Hard Bargains and Real Steals: Land Use Exactions Revisited
Posted: 28 Aug 2000
Landowners and governmental bodies, such as local zoning boards, often make deals in which land use restrictions are eased in exchange for a concession of some sort. Nollan v. California Coastal Commission and Dolan v. City of Tigard place restrictions on the sorts of deals that can be struck, yet the underlying land use restrictions are subject to relatively little judicial oversight. The result is a conceptual disconnect that has become increasingly problematic in the years since Nollan and Dolan were decided. This article maintains that the current state of land use jurisprudence, which couples relatively open-ended regulatory power with tight restrictions on regulatory bargains, represents the worst of both worlds. Without meaningful constraints on the underlying land use regulations, limits on land use bargains cannot provide landowners with meaningful protection against overregulation and subsequent "extortion." Instead, these bargaining limits only add insult to injury, generating vast inefficiencies that harm landowners and communities.

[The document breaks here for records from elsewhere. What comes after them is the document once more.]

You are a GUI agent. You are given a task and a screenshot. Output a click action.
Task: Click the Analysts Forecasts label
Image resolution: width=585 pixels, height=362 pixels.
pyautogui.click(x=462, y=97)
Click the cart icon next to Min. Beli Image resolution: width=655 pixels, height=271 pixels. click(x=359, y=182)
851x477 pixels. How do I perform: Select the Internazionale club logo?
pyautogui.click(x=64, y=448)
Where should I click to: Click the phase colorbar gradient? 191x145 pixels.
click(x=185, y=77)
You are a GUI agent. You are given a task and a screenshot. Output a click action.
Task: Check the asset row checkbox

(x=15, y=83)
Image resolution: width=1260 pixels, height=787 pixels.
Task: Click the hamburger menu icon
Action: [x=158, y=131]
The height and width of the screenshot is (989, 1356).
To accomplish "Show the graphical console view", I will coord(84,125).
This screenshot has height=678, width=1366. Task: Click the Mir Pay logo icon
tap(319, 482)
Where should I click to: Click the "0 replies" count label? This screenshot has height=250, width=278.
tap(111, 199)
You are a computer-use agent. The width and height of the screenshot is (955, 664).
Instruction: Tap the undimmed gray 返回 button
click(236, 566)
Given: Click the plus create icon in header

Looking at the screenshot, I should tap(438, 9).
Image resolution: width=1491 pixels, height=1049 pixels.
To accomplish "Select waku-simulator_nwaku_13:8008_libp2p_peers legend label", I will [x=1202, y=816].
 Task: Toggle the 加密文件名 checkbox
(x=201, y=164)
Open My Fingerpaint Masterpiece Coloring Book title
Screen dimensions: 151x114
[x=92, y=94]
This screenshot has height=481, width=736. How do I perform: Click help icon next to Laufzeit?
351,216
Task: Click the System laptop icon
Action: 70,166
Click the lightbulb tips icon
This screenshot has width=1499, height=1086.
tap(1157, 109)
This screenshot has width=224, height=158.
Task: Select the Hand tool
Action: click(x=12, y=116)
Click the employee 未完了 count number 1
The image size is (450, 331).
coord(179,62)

I suggest scrapping the bargaining limits contained in Nollan and Dolan, while using a core insight from these decisions - the relevance of negative externalities to land use regulation - to formulate a more coherent alternative. In the course of my analysis, I examine the strategic bargaining dilemmas that prompted the Nollan/Dolan bargaining limits, and suggest a new way of framing and resolving the unconstitutional conditions problems implicated by land use bargains. The centerpiece of my proposed approach is a mechanism that amounts to an in-kind "call option." This mechanism would allow landowners to engage in otherwise forbidden land uses by providing in-kind remediation of cognizable negative externalities, much as they might under performance zoning. However, the call option would merely place a ceiling on the permissible bargaining range while leaving landowners and governmental entities free to pursue other mutually preferred alternatives without regard to the Nollan/Dolan criteria. The call option would itself be alienable as well, allowing communities effectively to buy veto rights with respect to development on a given parcel of land.